• [EXERCISE DESCRIPTION]:
Find every line below with the word "Tech". Then give only how many there are.

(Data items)
------------

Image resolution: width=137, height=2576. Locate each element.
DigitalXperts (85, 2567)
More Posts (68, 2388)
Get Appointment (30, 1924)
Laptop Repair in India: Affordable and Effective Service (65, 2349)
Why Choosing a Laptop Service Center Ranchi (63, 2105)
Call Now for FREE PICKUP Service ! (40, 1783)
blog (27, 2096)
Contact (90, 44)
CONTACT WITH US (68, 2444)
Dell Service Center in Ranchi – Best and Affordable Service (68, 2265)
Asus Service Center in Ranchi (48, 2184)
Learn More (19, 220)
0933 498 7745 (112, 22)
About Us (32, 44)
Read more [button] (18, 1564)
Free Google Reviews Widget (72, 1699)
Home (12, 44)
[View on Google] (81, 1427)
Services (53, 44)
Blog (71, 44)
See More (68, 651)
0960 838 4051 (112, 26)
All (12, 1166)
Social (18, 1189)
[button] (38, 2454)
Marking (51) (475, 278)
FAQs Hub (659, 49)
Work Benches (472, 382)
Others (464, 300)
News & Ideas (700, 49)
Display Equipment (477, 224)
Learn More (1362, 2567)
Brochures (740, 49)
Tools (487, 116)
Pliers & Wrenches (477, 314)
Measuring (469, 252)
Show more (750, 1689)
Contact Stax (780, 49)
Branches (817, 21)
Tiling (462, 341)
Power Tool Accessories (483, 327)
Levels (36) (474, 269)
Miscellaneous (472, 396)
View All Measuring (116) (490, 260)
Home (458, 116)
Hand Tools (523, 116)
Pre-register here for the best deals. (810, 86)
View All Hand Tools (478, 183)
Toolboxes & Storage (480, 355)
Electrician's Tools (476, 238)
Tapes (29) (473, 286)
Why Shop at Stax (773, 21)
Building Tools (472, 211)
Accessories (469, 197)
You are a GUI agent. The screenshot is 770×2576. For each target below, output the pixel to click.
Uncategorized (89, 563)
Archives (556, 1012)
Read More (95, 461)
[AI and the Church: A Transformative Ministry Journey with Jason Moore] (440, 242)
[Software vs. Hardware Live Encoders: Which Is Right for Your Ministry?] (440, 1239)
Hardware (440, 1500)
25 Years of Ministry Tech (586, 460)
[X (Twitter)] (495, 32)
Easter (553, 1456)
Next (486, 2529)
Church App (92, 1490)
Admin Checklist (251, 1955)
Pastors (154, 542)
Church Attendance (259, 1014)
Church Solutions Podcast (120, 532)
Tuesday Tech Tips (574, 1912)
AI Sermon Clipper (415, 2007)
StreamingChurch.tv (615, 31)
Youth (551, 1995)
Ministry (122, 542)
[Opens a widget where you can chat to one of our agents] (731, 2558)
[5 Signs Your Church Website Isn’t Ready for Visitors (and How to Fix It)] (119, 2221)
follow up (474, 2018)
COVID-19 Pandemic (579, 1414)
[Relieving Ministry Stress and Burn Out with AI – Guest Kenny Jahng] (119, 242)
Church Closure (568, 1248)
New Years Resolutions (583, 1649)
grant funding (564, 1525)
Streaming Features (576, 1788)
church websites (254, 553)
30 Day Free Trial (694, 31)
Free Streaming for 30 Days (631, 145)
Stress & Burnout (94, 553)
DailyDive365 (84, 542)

------------

• [ANSWER SPACE]:
2